• _Задание A_
Перепишите без изменений фрагмент текста для чтения: начните со слов «Несогласие вчерашних победителей» и остановитесь после слов «это не приводило.».
• _Задание B_
Определите, соответствуют ли тексту для чтения утверждения (i) Толстой возглавлял Тайную канцелярию; (ii) Екатерина полностью устранилась от управления; (iii) доклады Толстого всегда нагоняли на императрицу сон. На каждое ответьте «да» или «нет» и приведите решающие слова текста точной цитатой.
• _Задание C_
Какую должность, согласно тексту для чтения, занимал Гаврила Иванович Головкин?

:: Текст для чтения

За склоками «первейших» внимательно наблюдал Петр Андреевич Толстой. Видавший столько всего хорошего и плохого на своем долгом веку, верный слуга царя, начальник Тайной канцелярии, он вел свою тонкую политику, стремясь приучить царицу советоваться только с ним. Его обстоятельные, хитроумные доклады порой завораживали императрицу, а порой нагоняли на нее сон. Все остальные «принципалы» – канцлер Гаврила Иванович Головкин, генерал-адмирал президент Адмиралтейской коллегии Федор Матвеевич Апраксин, генерал-фельдцейхмейстер Яков Виллимович Брюс – оставались статистами, отдыхая после тридцатилетнего сражения за благо России, которое вел Петр Великий.
Несогласие вчерашних победителей усугублялось еще и тем, что сама Екатерина не устранялась от управления полностью, а пыталась, пусть и эпизодически, под влиянием чувств, оказывать воздействие на политику. К хорошему это не приводило.

::::
:: Исходные данные

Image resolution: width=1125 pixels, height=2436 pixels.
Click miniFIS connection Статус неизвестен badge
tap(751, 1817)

::::
:: Исходные данные

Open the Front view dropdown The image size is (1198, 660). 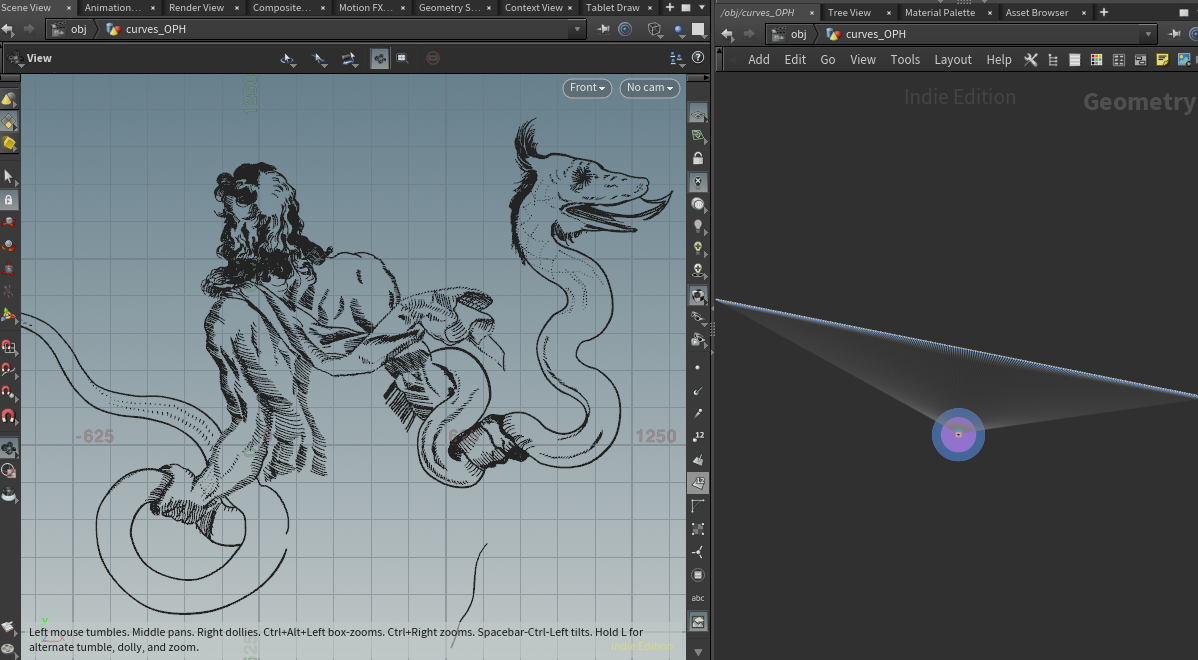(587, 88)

::::

• _Правильный ответ A_
Несогласие вчерашних победителей усугублялось еще и тем, что сама Екатерина не устранялась от управления полностью, а пыталась, пусть и эпизодически, под влиянием чувств, оказывать воздействие на политику. К хорошему это не приводило.

• _Правильный ответ B_
(i) Да: «начальник Тайной канцелярии».
(ii) Нет: «сама Екатерина не устранялась от управления полностью».
(iii) Нет: «порой завораживали императрицу, а порой нагоняли на нее сон».

• _Правильный ответ C_
Он был канцлером.